I'm through with love
I'll never fall again.
Said adieu to love
Don't ever call again.
For I must have you or no one
And so I'm through with love.

I've locked my heart
I'll keep my feelings there.
I have stocked my heart
with icy, Frigidaire.
And I mean to care for no one
Because I'm through with love


But even if I don’t know life better than a passing nod, I know myself. I know I’ll be looking for that strange sickness the rest of my life. Knowing how dangerous, poisonous, corrosive, ungovernable and unforgiving it is, I’ll walk right up to it and smile like a yokel, hoping to be loved by Love.

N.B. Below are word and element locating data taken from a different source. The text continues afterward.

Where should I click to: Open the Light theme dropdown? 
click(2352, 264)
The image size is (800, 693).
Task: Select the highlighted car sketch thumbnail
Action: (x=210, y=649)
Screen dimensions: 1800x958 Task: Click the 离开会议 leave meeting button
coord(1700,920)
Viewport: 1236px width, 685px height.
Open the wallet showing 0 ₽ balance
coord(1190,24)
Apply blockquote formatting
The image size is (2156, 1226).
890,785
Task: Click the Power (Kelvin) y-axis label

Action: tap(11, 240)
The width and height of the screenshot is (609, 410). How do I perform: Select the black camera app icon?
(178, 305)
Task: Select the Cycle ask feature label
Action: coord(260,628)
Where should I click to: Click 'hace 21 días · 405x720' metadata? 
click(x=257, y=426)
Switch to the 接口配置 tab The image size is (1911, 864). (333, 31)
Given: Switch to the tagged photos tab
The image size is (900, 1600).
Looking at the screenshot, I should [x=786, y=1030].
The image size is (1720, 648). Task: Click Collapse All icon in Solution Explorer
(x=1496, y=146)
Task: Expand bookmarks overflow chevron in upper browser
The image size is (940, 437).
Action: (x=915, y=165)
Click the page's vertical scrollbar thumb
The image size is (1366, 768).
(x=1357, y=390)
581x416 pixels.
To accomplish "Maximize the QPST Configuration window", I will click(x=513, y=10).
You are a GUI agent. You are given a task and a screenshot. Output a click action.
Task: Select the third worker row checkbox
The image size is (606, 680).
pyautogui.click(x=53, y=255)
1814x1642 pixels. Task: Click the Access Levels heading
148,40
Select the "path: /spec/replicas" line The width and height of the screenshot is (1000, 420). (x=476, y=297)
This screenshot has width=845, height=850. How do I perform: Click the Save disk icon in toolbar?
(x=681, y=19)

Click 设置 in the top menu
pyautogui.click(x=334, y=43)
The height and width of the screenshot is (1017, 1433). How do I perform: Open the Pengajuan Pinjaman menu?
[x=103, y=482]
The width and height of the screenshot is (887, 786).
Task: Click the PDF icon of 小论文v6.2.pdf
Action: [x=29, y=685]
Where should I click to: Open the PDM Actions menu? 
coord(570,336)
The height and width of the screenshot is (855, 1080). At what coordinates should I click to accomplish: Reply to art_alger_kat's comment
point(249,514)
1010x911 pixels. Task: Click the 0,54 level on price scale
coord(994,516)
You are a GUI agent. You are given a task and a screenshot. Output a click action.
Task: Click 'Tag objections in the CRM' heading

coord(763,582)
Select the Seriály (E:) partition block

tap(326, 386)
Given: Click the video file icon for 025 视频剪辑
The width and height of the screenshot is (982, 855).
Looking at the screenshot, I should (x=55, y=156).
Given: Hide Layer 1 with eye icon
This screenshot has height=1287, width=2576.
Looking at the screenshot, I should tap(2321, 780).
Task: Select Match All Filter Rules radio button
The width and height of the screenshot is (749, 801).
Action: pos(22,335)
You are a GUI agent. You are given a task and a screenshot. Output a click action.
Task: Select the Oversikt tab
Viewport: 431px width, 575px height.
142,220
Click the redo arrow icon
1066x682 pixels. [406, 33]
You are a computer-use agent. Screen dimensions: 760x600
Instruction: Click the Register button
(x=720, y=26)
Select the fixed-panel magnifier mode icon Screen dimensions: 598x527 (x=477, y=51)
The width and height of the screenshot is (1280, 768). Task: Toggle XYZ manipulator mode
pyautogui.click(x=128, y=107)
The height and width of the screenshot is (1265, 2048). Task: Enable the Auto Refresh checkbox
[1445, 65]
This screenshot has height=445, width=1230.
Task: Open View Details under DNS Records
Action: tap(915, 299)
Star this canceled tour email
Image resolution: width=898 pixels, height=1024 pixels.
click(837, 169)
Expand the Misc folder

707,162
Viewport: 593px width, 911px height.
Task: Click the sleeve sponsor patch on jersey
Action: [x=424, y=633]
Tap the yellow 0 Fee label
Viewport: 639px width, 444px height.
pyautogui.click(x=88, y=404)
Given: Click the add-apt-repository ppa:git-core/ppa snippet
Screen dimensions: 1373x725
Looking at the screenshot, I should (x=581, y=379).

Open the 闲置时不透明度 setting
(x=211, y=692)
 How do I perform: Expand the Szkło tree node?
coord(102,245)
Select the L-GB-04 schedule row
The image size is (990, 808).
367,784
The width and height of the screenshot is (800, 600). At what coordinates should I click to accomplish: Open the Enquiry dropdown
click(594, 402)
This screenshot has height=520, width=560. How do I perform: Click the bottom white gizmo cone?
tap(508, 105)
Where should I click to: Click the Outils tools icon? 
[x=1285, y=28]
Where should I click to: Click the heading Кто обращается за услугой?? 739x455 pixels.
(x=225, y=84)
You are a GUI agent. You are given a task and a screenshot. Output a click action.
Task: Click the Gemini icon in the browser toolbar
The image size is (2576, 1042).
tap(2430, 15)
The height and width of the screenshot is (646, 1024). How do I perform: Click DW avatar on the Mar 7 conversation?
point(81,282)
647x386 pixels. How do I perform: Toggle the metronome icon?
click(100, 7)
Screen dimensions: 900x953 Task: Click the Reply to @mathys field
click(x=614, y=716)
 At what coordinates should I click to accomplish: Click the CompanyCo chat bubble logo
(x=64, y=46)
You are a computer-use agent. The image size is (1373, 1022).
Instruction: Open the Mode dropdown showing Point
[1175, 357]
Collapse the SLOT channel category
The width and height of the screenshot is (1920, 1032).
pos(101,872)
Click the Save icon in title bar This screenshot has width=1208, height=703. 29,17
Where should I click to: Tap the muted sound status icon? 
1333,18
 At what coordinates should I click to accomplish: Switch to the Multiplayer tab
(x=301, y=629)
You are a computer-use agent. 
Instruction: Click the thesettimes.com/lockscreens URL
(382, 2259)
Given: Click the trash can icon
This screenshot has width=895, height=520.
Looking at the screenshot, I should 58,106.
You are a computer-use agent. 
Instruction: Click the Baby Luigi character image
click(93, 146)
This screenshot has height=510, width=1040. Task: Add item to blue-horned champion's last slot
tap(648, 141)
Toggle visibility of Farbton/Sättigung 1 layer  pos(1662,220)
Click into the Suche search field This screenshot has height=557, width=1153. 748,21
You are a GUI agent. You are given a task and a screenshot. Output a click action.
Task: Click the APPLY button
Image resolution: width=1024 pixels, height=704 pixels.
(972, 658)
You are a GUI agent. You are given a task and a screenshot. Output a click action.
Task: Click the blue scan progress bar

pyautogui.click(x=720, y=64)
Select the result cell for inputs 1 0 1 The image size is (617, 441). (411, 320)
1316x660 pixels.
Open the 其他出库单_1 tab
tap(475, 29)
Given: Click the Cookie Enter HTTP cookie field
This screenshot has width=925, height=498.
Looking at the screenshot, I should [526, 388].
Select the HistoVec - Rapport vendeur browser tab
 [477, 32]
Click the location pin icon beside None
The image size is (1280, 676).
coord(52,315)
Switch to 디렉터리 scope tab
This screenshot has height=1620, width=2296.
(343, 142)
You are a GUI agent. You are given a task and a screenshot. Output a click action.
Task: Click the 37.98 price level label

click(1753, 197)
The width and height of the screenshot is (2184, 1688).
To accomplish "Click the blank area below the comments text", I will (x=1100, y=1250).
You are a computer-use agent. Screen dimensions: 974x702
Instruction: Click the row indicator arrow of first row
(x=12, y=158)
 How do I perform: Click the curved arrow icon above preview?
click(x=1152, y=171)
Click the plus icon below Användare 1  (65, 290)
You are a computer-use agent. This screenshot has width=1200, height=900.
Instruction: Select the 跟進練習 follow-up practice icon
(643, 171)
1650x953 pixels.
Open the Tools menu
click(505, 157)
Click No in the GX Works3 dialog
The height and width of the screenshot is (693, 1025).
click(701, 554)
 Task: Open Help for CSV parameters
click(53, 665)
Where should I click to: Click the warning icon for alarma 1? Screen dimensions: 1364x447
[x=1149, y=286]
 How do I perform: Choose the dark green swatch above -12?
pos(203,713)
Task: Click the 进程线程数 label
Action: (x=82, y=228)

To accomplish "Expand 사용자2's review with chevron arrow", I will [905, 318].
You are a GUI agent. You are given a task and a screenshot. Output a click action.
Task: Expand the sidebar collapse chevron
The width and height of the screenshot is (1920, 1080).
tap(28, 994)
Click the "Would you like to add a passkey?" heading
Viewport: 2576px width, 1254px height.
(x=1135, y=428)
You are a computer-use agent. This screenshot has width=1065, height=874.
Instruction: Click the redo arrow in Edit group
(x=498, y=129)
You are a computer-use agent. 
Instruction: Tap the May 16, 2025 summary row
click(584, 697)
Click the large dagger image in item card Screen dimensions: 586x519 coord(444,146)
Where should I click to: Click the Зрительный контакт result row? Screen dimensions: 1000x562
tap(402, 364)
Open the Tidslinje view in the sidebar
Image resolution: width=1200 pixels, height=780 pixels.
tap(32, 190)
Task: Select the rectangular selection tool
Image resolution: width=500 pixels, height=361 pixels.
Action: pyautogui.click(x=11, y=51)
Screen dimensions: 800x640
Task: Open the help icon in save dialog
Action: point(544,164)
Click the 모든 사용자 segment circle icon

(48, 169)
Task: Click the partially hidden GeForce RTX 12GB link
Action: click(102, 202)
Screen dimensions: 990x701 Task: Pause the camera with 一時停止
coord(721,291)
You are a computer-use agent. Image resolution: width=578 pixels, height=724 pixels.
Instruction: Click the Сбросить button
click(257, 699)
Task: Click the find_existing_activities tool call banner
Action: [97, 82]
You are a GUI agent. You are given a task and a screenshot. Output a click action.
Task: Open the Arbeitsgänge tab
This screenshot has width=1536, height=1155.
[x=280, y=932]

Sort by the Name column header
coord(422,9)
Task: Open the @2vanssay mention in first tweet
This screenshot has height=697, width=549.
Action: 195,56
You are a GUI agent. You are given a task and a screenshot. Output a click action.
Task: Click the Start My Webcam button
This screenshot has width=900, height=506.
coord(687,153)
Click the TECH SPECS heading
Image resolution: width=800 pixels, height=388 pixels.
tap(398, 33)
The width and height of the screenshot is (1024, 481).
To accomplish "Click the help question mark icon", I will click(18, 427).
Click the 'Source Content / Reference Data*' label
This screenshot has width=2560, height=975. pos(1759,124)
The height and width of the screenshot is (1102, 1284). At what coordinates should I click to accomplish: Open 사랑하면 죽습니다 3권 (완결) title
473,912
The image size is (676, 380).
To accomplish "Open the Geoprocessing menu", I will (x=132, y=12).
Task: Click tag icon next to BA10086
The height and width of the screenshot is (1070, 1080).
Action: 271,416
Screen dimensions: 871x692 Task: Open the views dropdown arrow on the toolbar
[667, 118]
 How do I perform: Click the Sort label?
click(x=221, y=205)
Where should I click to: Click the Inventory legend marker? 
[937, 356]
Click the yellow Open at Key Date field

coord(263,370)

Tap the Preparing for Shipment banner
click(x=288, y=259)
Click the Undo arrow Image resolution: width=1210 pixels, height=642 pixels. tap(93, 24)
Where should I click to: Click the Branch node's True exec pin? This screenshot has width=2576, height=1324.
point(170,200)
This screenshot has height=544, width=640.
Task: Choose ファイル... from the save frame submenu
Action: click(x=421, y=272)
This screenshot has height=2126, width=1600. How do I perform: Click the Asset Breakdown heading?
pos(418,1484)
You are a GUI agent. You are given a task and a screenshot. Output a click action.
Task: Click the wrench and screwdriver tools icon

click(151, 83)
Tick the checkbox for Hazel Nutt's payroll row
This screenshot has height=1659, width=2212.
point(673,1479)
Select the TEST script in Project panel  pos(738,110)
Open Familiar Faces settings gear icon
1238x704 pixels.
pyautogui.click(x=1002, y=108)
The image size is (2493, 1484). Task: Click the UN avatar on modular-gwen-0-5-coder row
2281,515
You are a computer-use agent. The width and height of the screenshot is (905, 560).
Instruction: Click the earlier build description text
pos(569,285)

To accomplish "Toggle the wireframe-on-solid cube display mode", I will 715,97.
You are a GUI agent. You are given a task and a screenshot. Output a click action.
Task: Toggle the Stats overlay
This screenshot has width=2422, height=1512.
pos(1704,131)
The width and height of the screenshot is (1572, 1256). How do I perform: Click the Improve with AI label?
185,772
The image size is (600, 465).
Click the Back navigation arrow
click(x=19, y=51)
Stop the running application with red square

There’s a cruel old joke about a miner heading for the saloon. His partner says, “Are you gonna sit down at that poker game again?” A shrug, a nod. “Hell, don’t you know that game is rigged?”

“Yah. I know. But it’s the only game in town.”

BRAXINOSO SPEAKS

For a supposedly bright man, Himself has a weak spirit and a haphazard tendency to delusions. In many ways he shouldn't be allowed out on his own.